Influence of CB1 and CB2 cannabinoid receptors on axonal regeneration after sciatic nerve crush in C57BL/6J mice

Abstract

The peripheral nervous system has limited regenerative capacity, so that injuries lead to significant impact on life quality. Despite the existence of surgical treatment, peripheral nerve injury uncommonly reach full recovery. Therefore, new strategies that provide better functional recovery are necessary, for instance, through the administration of substances with neuroprotective properties, for example, the cannabidiol (CBD). CBD mechanism of action seems to be related to the activation of CB1 and CB2 cannabinoid receptors. In this sense, it has been shown that treatment with CBD after peripheral nerve injury is associated with decrease in astrogliosis and microglial reactivity. Furthermore, CBD administration after nerve crush injury has provided better functional recovery, that could be enhanced with co-administration of a CB1 receptor antagonist. However, evaluation of CB1/2 antagonists alone has not been carried out. Thus, the present study aims to evaluate the effect of CB1 and CB2 antagonist administration on nerve regeneration and functional recovery after unilateral crush injury to the sciatic nerve. For that, 6-8 weeks old male C57BL/6J mice will be divided into five experimental groups: non-injured (control group); treatment with vehicle; treatment with CB1 antagonist; treatment with CB2 antagonist and treatment with both antagonists.

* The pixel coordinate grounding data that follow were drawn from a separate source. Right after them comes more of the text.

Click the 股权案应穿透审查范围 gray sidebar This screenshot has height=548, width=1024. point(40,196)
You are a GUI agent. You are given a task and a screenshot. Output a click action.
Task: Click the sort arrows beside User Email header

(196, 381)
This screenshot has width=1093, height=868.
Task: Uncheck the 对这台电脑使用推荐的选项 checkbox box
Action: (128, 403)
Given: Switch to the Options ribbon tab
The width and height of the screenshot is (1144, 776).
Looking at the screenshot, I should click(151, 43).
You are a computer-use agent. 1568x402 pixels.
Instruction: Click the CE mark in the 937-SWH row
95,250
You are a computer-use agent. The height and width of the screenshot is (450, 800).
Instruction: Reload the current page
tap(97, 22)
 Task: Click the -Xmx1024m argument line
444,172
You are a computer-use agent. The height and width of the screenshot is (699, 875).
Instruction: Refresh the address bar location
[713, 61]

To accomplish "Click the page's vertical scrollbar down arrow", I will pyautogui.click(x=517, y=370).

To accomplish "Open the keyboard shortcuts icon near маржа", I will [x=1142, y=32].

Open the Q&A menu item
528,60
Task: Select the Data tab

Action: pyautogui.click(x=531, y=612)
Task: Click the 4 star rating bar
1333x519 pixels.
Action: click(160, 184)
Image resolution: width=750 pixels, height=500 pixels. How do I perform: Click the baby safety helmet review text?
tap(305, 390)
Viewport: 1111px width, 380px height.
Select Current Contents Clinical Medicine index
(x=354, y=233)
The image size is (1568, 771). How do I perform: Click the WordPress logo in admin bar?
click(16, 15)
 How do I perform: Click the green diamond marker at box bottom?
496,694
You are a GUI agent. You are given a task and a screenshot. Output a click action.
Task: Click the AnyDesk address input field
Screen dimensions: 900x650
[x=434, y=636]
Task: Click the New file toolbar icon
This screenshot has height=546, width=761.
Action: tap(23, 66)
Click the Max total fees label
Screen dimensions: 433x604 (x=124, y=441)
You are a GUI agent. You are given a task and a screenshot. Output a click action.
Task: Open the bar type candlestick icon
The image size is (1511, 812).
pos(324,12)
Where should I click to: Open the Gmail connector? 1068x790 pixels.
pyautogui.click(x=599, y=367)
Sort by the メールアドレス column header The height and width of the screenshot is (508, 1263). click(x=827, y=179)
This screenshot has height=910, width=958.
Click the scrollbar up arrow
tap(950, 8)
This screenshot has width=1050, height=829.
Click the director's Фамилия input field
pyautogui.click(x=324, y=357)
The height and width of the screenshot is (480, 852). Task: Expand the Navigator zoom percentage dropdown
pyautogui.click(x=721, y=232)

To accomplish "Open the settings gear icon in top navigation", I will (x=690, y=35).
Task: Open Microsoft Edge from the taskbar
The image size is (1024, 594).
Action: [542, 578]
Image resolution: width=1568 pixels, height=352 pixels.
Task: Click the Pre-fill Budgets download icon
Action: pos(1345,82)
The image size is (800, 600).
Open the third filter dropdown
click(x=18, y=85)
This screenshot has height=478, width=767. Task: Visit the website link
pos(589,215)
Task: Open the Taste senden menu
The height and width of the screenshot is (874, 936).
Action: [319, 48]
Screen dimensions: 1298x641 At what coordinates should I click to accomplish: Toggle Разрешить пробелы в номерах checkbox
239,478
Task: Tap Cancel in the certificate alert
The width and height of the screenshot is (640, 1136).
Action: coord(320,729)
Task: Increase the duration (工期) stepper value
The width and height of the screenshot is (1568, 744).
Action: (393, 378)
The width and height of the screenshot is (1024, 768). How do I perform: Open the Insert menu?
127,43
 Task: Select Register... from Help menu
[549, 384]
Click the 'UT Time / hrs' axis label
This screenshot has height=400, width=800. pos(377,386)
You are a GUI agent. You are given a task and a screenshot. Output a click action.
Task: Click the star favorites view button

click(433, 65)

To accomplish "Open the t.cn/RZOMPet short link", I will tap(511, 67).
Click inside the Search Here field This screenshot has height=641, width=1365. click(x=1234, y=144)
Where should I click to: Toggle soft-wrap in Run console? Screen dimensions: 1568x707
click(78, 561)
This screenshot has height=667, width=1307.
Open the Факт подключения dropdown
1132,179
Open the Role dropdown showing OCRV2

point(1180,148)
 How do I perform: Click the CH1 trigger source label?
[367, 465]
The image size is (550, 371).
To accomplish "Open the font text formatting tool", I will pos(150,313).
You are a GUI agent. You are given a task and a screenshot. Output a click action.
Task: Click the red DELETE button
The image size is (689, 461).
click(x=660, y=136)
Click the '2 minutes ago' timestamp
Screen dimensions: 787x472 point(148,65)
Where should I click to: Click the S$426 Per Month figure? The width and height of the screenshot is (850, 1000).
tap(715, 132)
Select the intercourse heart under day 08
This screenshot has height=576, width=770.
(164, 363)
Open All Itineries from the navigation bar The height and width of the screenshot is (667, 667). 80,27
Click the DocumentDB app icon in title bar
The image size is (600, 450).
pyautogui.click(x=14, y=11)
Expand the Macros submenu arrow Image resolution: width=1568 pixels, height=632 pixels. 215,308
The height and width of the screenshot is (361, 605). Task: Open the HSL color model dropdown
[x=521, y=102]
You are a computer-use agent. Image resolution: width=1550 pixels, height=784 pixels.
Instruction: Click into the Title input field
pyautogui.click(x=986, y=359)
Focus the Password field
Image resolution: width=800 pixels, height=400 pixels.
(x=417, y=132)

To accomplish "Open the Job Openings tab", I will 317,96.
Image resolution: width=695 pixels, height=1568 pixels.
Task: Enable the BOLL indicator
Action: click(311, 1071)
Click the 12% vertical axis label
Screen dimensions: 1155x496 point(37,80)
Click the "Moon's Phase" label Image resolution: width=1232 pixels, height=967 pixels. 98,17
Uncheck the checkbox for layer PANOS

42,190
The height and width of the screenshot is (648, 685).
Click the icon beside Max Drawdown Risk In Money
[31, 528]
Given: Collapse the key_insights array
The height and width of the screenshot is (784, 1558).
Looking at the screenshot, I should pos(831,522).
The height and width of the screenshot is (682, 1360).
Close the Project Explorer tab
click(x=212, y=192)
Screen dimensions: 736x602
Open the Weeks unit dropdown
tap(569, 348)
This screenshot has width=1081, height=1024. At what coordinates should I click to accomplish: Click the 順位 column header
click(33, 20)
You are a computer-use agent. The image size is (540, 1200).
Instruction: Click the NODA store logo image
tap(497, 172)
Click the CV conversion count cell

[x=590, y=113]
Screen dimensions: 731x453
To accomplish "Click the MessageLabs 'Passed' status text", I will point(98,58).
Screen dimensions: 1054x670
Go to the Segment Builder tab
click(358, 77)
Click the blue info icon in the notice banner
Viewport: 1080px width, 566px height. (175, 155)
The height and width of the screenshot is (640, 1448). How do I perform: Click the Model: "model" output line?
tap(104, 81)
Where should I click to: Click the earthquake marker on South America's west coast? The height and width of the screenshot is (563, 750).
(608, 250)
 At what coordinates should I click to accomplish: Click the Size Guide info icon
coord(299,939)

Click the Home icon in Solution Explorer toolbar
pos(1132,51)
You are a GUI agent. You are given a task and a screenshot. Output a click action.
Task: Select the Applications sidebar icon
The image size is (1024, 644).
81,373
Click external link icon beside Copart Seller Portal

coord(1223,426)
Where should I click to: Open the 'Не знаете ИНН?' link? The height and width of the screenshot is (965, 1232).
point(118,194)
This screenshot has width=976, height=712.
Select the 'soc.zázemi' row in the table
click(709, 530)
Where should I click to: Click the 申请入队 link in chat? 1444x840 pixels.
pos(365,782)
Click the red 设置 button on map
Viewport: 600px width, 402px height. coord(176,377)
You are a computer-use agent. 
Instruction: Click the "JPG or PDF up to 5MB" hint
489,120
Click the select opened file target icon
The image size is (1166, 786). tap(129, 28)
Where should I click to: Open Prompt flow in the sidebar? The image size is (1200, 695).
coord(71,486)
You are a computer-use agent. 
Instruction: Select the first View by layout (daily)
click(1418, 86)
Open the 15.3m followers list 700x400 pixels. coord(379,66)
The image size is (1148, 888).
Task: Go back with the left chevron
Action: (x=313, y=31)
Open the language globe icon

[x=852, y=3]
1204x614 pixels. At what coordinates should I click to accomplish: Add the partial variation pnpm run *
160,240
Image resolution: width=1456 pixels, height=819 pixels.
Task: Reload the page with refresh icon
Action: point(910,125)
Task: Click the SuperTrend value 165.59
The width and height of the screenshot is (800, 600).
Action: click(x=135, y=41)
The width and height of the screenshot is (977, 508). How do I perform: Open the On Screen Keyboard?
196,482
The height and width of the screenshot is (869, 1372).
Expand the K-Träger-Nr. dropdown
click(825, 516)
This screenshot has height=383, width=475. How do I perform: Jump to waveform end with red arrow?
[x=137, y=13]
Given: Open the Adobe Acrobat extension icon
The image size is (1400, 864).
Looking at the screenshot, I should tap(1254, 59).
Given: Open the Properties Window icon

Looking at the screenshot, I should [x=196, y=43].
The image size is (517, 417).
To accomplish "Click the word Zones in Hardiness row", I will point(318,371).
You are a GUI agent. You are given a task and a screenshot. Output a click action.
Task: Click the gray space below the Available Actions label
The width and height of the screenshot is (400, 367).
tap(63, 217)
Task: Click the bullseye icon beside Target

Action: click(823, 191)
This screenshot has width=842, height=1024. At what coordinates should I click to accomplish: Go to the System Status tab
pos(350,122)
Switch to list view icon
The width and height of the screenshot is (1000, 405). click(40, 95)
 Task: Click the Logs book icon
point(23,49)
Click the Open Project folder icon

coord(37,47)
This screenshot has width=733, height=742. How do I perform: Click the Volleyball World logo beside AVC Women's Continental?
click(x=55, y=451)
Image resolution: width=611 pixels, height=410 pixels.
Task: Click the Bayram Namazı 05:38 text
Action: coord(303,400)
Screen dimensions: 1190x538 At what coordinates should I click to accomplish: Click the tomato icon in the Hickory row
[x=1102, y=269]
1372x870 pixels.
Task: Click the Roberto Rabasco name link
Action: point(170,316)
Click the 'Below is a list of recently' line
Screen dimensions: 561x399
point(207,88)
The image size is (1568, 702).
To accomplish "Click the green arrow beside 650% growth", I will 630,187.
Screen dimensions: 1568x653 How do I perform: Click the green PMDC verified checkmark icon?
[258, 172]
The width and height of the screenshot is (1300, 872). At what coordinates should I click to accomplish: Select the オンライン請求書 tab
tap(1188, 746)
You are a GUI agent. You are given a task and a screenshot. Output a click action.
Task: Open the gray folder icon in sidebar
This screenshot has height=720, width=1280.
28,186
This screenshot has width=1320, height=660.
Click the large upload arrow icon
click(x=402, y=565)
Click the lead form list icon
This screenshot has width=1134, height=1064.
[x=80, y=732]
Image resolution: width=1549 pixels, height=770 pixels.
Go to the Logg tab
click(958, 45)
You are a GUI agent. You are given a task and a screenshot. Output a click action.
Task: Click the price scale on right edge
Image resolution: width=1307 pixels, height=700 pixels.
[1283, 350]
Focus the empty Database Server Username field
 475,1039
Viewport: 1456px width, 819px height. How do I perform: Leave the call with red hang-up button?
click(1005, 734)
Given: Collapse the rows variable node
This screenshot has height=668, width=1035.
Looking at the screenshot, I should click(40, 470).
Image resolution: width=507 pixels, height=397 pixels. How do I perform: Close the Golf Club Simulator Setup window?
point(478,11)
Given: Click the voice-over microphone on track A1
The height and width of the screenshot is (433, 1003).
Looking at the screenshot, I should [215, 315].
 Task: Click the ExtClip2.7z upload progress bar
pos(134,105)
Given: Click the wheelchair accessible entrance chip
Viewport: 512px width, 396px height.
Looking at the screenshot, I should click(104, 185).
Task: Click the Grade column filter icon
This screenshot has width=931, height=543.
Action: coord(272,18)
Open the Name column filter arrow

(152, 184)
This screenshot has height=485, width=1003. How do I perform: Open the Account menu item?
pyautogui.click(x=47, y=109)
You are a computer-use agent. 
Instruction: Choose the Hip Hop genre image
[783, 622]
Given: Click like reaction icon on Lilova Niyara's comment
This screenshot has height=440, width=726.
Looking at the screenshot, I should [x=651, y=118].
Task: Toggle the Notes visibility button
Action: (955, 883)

After injury, mice will receive daily doses of antagonists (i.p.) for 15 days. After 4 weeks or full recovery, they will be euthanized and the spinal cords and distal portion of sciatic nerve will be evaluated by immunohistochemistry using the following antibodies: anti-GAP-43, anti-S100, anti-VGLUT1, anti-CB1 and anti-CB2. The functional recovery will be assessed through the CatWalk® system.